Thesis of Paul Lachat
Start date: 01/10/2019
End date: 01/10/2022
Advisor: Lionel Brunie
Coadvisor: Nadia Bennani
Cotutelle: Harald Kosch
Sensors and other connected objects have often insufficient storage capacitiy and processing capacitiy to process the data they produce. The paradigm currently used to address this problem is called Cloud Computing (CC), which allows these tasks to be delegated to a data center that will manage the allocation of resources to store and process the data.
But the data transmission to the CC is about 100 ms which is not compatible with real-time processing constraints specific to certain applications (e.g. industrial process control). Similarly, the geographical location or environment in which a sensor is located may limit access to the Internet and therefore to the services provided by the CC.
The paradigm called Edge Computing (EC) has recently emerged to overcome the constraints of the CC. It is the candidate technology that, today, seems best suited to address the issues of storage, processing, scalability, mobility and confidentiality related to the use of connected objects. In an EC infrastructure, servers called edge servers are placed as close as possible to the connected objects and have the ability to store certain data and perform certain processing. These servers can also interact with the CC to use more resources. In addition to reducing the latency between data sending and processing, these intermediate servers allow only essential information to be exchanged with the CC, thus reducing bandwidth usage.

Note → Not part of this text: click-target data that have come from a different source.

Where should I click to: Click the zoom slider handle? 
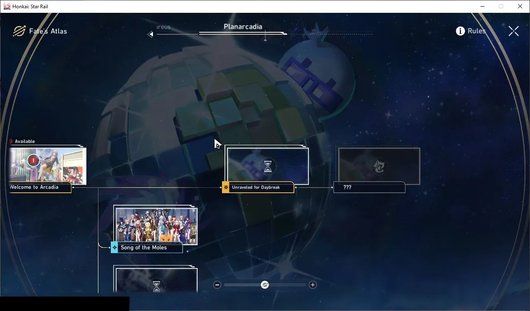point(265,285)
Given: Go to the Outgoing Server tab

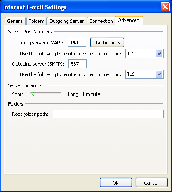Looking at the screenshot, I should 67,21.
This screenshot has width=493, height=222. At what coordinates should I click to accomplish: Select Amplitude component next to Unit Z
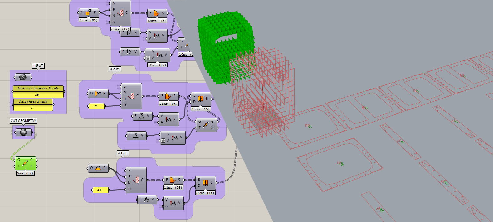point(173,203)
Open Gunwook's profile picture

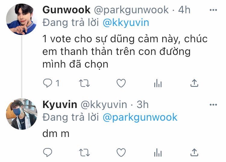(22, 19)
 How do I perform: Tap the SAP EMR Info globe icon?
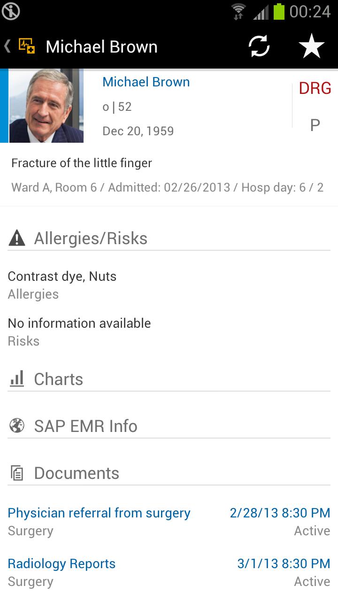17,426
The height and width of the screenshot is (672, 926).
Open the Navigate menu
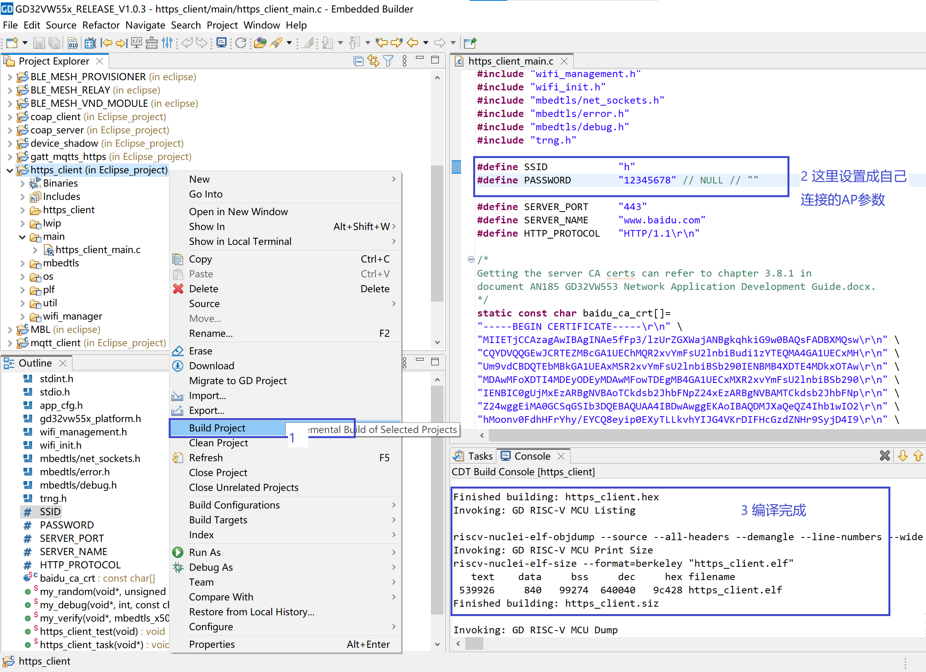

But these edge servers are still third-party entities that can be malicious, either immediately after installation or after hacking, and can intercept data passing between connected objects and the CC or use this data to infer new ones. In Europe, in the context of personal data, the General Data Protection Regulations (GDPR) have been implemented since May 2018 and impose the possibility for a user to specify the degree of disclosure of his data and the obligation for the systems managing this data to respect and implement the user's choices.
A thesis developed within the MDPS doctoral college proposes a solution that allows, in a centralized context, the owner of a data to express his or her choices of confidentiality, which are then translated into rules and operations executed on the data (e.g. anonymization, obfuscation, etc.) in order to ensure that the user's expressed wishes are respected.
The first objective of this co-authored thesis is to study the extension of this solution within the EC paradigm where data can flow from the end of the network (e.g. connected object) to the center of the network (e.g. CC) through the edge servers. The second objective is to find a trust model adapted to the characteristics of EC infrastructures (for example: server hierarchization, inter-server collaboration, distributed calculations, etc.) and target applications (for example: mobility, sensitivity, data aggregation, etc.).